A note on computer security

Let’s also have a look about how various formats and ecosystems deal with computer security, since “allowing any valid program” implies that running malware is possible.

  • Markdown has a clear separation between the content (which can be shared without worries) and external tools (which have to be installed by the user).
  • Pandoc by itself does not distribute third-party extensions (templates and filters). Those have to be installed separately, and it’s the user’s responsability to decide which tools are trustworthy enough to run.

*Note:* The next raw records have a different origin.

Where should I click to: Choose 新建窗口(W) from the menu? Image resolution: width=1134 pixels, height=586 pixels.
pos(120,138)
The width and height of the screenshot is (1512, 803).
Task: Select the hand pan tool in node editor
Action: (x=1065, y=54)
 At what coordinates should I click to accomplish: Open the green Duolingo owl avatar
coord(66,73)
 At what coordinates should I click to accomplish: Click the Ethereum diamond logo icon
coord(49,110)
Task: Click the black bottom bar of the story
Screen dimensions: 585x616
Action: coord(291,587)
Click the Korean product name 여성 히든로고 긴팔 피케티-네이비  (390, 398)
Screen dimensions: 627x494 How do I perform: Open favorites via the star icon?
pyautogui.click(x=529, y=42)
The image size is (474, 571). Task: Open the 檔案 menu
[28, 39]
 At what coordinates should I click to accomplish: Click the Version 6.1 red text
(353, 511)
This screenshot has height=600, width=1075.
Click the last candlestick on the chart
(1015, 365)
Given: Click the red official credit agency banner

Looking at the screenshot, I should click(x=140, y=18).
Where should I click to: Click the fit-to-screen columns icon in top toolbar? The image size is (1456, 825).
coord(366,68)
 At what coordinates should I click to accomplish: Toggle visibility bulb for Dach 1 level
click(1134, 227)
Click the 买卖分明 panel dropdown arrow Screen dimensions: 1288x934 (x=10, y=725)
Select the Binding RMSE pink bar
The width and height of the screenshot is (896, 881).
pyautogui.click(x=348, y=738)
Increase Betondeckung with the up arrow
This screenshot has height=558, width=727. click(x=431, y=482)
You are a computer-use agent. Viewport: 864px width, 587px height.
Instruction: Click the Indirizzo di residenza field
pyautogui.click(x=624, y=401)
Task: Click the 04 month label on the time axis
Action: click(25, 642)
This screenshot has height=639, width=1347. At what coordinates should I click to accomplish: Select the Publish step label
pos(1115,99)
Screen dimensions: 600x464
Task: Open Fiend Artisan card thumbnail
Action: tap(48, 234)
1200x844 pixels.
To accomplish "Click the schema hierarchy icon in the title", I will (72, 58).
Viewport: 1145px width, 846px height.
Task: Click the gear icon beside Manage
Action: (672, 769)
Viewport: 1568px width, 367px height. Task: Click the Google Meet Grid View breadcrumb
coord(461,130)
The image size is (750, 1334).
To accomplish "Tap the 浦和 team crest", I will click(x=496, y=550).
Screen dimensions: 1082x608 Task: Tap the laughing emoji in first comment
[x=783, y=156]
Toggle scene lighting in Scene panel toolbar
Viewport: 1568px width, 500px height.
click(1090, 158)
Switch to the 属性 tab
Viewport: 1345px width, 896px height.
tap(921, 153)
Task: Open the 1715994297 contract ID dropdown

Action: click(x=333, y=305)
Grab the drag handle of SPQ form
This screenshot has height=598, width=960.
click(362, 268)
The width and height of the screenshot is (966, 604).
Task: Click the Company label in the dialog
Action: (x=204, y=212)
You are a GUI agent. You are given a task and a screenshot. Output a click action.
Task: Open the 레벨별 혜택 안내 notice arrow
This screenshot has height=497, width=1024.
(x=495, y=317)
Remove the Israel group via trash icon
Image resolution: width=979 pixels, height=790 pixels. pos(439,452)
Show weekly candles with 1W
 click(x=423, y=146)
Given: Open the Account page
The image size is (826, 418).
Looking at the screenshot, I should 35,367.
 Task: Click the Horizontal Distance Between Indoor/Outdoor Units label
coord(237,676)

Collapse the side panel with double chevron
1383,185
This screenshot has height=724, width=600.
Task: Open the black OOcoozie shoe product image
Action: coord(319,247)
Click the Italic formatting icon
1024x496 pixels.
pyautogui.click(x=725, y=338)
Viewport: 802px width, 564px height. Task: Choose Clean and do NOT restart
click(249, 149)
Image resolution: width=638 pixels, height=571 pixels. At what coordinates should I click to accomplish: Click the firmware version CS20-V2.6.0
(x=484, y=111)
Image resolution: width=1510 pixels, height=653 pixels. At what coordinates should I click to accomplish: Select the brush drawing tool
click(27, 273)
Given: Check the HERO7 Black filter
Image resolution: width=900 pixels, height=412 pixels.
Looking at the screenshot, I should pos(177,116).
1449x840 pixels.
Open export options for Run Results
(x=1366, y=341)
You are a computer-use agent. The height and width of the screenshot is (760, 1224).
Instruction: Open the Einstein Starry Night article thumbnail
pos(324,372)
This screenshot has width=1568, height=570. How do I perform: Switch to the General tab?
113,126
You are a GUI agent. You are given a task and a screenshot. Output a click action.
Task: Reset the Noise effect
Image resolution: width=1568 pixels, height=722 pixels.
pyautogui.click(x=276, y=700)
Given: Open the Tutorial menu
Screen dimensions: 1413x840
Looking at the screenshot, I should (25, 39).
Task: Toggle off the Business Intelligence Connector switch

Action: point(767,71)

  • LaTeX allows for third party code to be distributed and executed in two instances: first in the library of macros contributed by the community (the texlive-full package, where macros have to pass a basic review by the package maintainers) and in the documents themselves. The way security works in the case of documents received from collaborators is that the collaborators themselves have to reach a minimal level of trust, the macros are expected to be readable code (obfuscated macros should raise concerns) and the scope of what the macro can do is quite limited to reading local files and control the contents of the generated PDF.
  • Microsoft Office had a problem with embedded macros because rather than require explicit user action to install a script (as is the case with the Markdown or Pandoc ecosystems), rely on a central library of trusted and reviewed extensions, or allow for the code to be inspected before running it (as is the case with LaTeX), it included macros directly in Word Documents, and the macros could be launched before the user had a chance to review them first. To make matters worse, the macro didn’t run inside a tight sandbox (and the macro received the control of the email accounts and network connections).